TASK BRIEF: The listing below is the input. Say how many of its lines contain "button", giving the number alone.

ENTRIES SUPPLIED:
=-=-=-=-=

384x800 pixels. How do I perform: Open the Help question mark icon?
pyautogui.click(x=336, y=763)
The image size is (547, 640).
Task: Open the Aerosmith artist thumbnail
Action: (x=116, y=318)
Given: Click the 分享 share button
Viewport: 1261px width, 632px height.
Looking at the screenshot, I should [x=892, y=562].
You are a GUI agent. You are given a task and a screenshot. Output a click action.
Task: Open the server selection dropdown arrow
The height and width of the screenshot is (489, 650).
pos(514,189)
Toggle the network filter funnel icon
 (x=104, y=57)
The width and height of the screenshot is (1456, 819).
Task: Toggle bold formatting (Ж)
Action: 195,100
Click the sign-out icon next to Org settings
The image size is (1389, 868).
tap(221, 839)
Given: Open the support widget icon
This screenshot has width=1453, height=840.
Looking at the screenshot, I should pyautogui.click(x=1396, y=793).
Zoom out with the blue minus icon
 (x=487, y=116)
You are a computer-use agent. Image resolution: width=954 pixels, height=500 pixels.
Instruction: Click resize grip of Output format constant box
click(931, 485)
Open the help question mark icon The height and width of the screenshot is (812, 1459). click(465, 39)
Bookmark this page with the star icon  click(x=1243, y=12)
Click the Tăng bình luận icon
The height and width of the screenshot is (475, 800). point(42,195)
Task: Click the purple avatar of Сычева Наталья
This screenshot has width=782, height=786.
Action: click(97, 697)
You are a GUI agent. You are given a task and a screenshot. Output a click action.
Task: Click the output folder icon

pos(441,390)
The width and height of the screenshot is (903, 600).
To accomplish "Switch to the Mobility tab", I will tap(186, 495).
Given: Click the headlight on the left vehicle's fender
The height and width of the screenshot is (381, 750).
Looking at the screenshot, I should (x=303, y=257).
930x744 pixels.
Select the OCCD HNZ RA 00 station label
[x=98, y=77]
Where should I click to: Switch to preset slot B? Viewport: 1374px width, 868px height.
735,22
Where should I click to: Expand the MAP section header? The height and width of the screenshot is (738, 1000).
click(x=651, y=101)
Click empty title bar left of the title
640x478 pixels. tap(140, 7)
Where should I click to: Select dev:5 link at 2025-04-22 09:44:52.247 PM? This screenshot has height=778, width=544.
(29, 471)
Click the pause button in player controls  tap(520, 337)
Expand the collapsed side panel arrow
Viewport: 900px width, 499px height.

=-=-=-=-=

ANSWER BOX: 2